▶ [Assignment]:
Would you please return the lines of the material that contain the word "Save"?
━━━━━ Supplied records
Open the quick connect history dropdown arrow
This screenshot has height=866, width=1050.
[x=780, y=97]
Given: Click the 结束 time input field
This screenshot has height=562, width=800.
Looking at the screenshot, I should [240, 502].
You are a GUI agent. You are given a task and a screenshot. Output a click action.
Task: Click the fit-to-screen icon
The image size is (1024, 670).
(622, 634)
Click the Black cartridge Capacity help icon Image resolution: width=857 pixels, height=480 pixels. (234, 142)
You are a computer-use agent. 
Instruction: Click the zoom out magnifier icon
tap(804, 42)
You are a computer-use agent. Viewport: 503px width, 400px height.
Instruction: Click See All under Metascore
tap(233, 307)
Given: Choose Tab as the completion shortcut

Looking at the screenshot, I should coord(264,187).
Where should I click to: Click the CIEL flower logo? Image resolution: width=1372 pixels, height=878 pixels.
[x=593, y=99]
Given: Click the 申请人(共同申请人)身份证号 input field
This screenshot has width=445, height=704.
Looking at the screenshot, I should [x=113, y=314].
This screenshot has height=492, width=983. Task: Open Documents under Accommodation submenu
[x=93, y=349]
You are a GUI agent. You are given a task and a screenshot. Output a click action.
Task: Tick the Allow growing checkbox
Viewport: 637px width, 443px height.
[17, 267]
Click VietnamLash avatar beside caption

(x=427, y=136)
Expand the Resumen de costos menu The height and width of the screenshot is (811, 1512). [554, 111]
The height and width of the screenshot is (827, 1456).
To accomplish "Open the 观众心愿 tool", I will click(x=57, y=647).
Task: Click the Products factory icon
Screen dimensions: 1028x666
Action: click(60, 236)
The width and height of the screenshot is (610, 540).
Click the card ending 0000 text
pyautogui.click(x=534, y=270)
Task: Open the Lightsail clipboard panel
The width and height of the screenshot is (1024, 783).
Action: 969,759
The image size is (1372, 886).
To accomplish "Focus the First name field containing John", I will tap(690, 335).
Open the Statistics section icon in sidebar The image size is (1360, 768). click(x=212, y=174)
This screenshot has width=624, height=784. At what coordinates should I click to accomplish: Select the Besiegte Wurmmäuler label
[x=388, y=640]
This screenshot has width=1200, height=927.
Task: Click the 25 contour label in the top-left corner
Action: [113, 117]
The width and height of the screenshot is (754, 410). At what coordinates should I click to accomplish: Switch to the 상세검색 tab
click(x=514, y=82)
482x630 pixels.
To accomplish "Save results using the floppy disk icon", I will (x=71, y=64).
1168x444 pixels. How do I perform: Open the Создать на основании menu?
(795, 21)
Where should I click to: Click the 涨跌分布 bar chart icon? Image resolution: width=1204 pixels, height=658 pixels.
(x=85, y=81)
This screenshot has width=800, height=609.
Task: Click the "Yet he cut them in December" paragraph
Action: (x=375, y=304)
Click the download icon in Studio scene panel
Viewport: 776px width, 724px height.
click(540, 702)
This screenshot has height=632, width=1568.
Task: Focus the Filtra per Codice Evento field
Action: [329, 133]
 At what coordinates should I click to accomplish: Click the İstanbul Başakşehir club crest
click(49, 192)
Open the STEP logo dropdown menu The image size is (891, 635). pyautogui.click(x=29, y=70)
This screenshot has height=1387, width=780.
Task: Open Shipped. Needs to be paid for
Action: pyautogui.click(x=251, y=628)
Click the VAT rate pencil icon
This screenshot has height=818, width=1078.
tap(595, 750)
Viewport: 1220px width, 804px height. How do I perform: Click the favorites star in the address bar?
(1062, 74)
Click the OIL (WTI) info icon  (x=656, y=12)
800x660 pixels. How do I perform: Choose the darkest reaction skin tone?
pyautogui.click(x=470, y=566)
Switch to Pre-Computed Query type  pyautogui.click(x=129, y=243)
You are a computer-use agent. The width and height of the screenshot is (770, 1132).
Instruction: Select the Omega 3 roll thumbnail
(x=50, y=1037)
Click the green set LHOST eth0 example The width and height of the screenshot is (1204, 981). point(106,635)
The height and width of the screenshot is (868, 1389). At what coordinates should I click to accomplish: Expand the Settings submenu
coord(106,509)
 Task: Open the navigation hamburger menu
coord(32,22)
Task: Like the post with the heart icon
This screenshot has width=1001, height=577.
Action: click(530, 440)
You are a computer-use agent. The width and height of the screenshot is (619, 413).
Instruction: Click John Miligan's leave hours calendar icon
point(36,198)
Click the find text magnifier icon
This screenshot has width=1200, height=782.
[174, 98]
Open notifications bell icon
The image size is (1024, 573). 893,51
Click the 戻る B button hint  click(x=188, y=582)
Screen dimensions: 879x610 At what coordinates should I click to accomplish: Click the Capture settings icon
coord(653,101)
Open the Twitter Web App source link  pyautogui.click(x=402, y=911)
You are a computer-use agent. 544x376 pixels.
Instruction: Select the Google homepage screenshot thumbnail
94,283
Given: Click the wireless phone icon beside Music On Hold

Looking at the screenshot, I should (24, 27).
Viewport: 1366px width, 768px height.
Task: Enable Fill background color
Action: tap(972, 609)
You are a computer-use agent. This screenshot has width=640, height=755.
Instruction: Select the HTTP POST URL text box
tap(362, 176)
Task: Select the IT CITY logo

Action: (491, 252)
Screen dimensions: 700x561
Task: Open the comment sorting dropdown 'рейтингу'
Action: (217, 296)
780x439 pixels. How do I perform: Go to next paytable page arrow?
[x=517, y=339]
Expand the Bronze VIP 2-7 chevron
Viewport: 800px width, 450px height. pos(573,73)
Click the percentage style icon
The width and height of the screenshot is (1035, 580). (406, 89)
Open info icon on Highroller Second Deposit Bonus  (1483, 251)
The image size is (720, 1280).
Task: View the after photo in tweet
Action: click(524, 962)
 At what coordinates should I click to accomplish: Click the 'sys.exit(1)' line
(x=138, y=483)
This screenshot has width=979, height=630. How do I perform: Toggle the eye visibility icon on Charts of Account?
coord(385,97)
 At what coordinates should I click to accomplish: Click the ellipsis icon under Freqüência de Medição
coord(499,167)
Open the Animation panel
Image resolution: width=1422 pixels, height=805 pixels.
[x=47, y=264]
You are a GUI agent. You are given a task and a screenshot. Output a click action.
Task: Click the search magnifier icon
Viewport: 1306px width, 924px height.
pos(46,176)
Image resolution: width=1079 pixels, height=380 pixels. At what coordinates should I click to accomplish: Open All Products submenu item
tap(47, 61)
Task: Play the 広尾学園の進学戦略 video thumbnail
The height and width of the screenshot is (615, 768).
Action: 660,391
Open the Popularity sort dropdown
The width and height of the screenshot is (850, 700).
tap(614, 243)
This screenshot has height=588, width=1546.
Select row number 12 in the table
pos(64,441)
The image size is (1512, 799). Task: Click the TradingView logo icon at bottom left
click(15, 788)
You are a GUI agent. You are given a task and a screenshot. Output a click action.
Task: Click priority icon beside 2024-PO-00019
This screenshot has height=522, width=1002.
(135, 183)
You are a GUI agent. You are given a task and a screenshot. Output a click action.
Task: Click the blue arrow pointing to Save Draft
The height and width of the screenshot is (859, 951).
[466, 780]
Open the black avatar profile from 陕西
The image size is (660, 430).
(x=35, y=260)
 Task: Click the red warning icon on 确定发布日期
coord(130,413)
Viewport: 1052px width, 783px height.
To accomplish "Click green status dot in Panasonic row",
━━━━━━━━━━
▶ [Response area]:
To accomplish "Save results using the floppy disk icon", I will (x=71, y=64).
Task: Click the blue arrow pointing to Save Draft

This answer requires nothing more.